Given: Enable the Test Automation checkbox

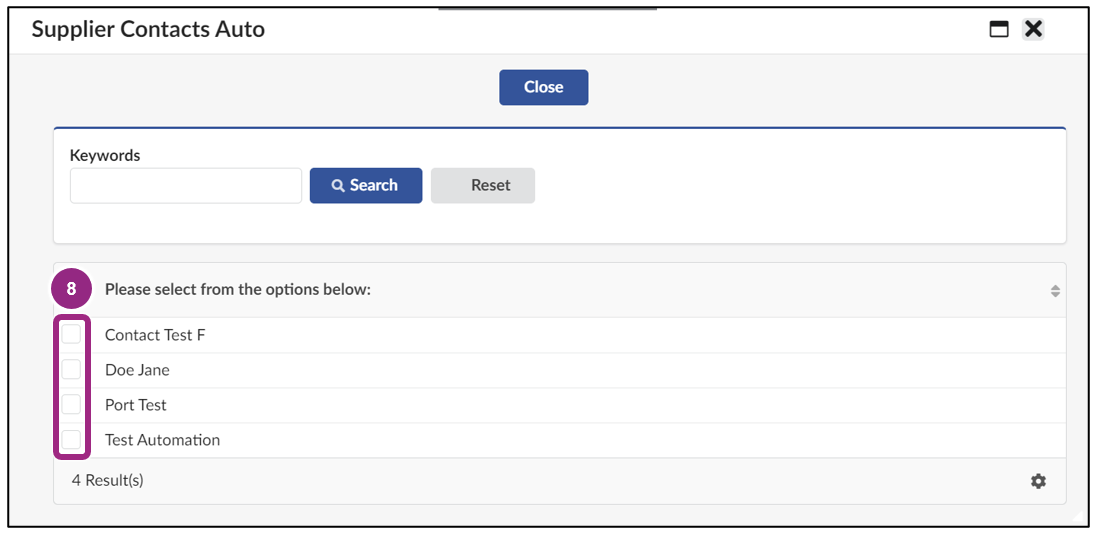Looking at the screenshot, I should (71, 439).
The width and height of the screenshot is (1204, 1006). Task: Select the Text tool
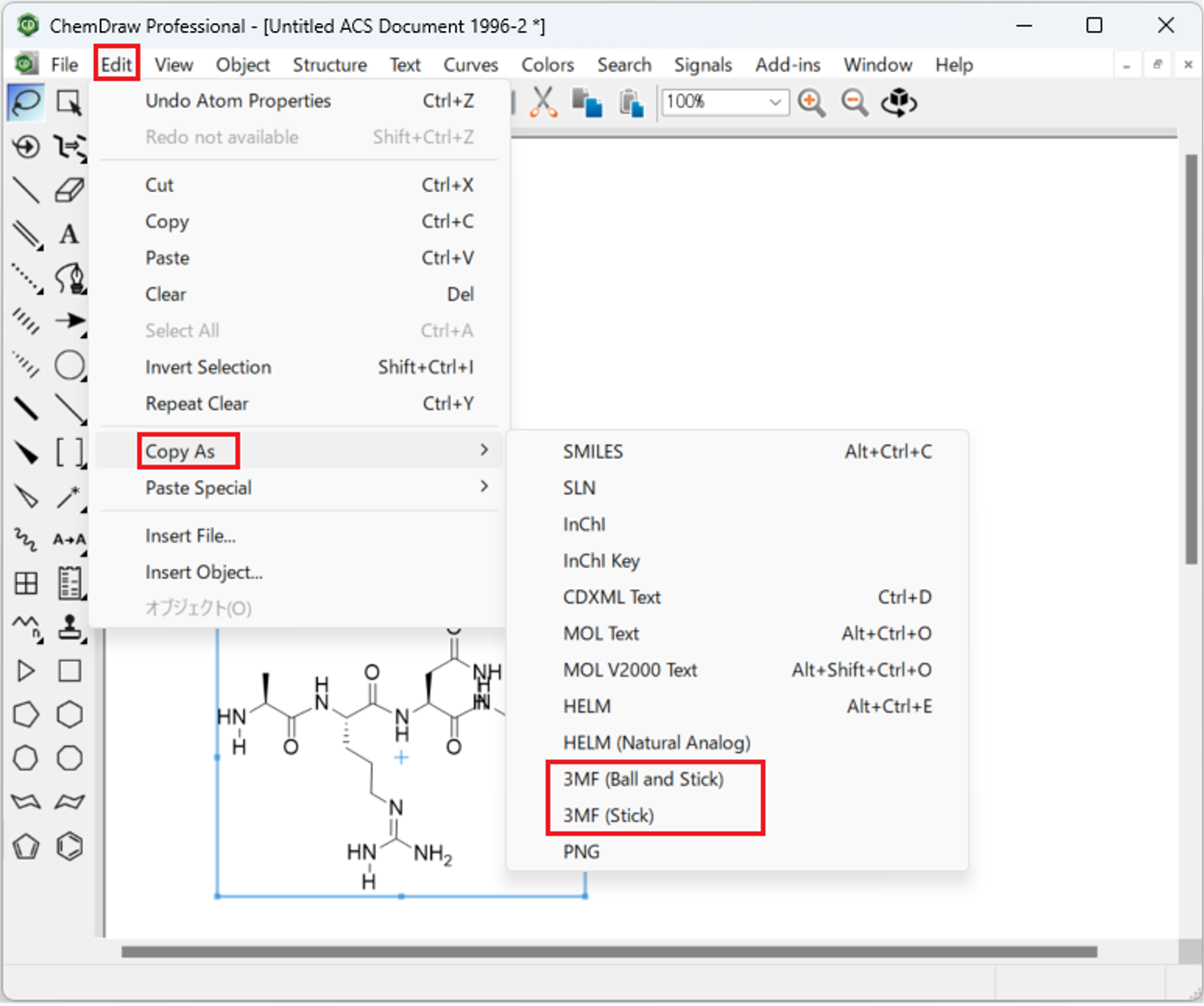69,234
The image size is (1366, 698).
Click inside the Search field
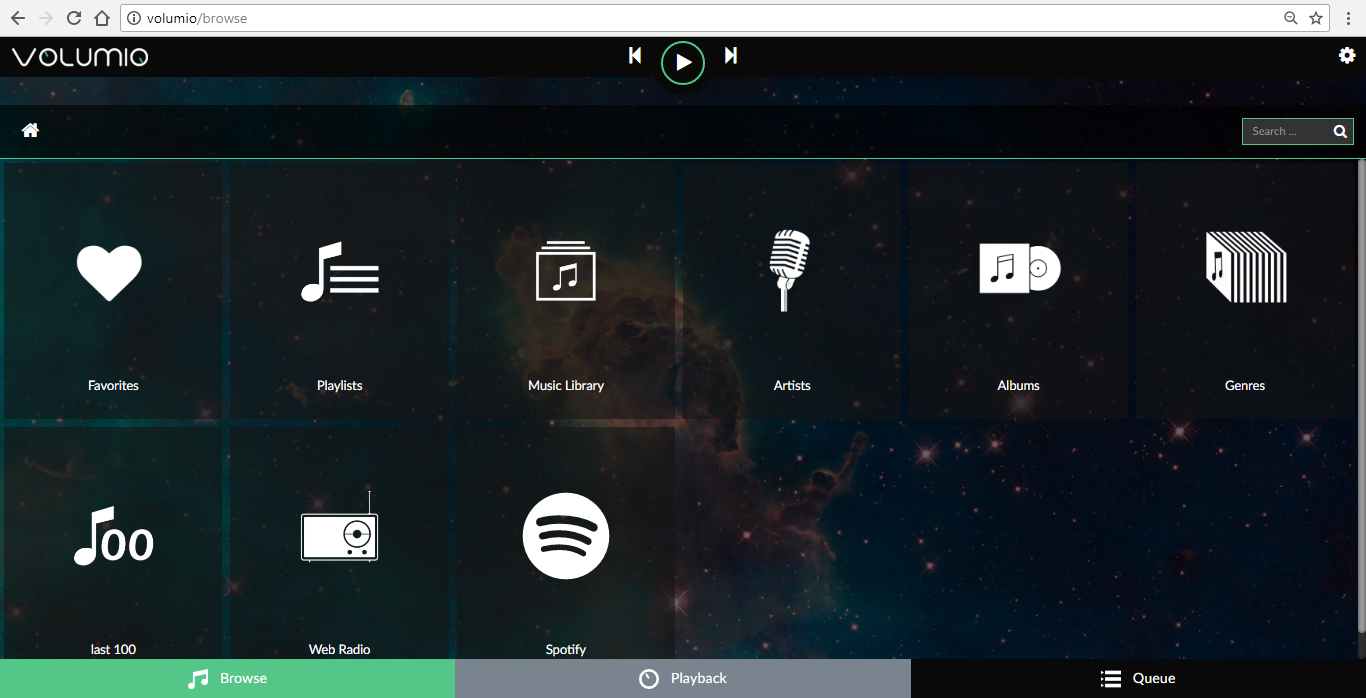click(1286, 131)
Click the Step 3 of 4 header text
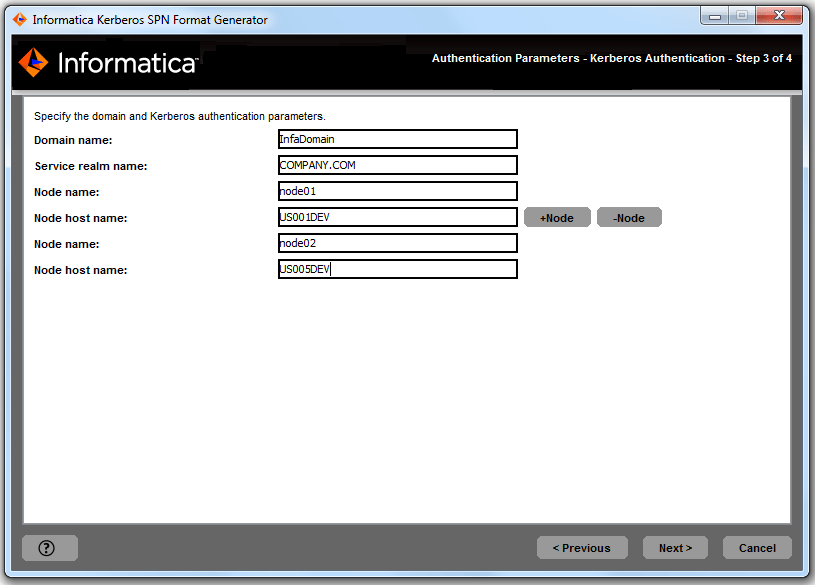 [x=757, y=58]
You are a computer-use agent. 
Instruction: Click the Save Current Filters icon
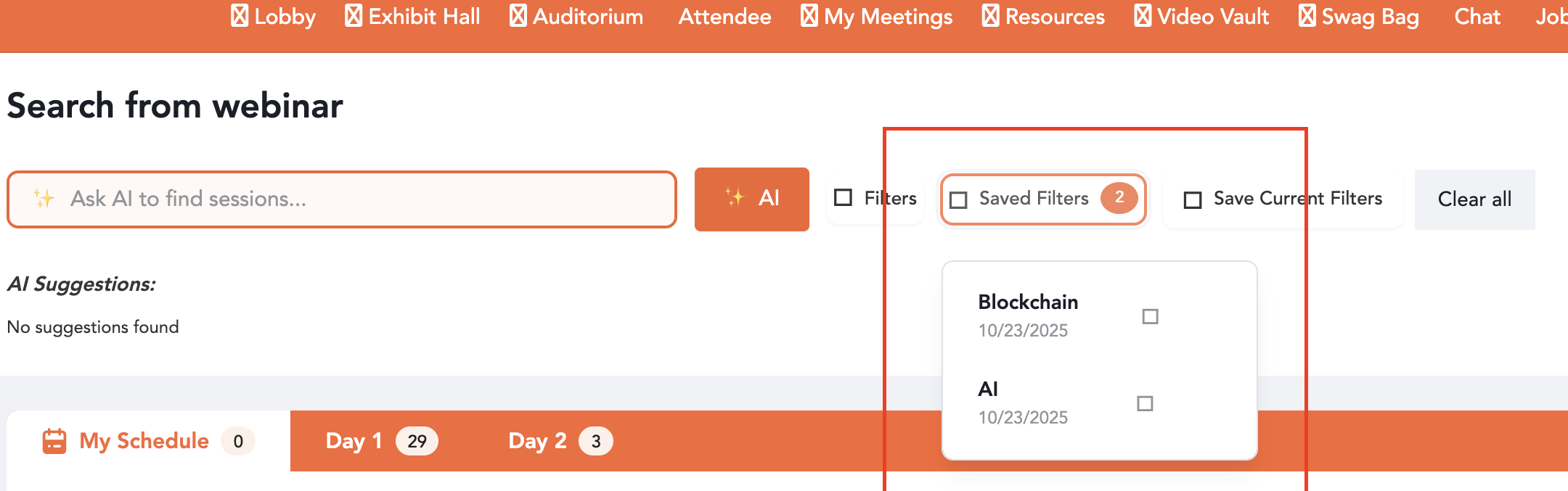pos(1193,199)
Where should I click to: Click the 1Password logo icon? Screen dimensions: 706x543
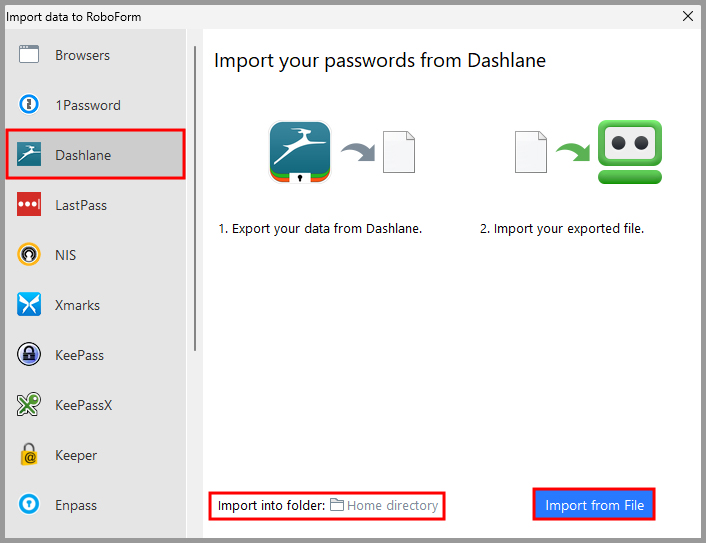(x=29, y=105)
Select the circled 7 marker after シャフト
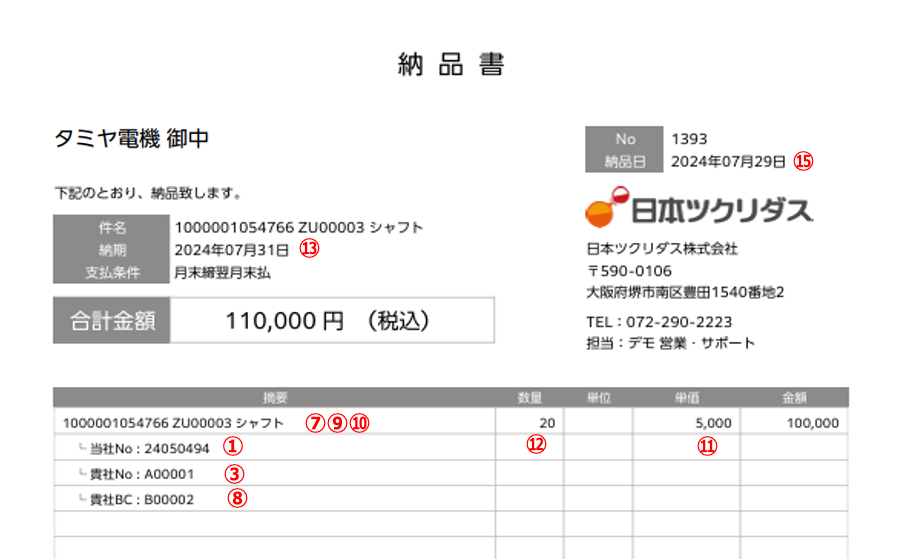Image resolution: width=902 pixels, height=559 pixels. click(x=316, y=422)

§

#### Exercise:
Beginning with the line with "The image size is (1366, 698).", repeat the entries above exactly, up to and including the last line, leaving out pictures.

#### Exercise answer:
The image size is (1366, 698).
Click inside the Search field
click(1286, 131)
Click the Step 3 of 4 header text
 [x=757, y=58]
You are a computer-use agent. 
Instruction: Click the Save Current Filters icon
pos(1193,199)
Where should I click to: Click the 1Password logo icon? Screen dimensions: 706x543
(x=29, y=105)
Select the circled 7 marker after シャフト
Image resolution: width=902 pixels, height=559 pixels. click(x=316, y=422)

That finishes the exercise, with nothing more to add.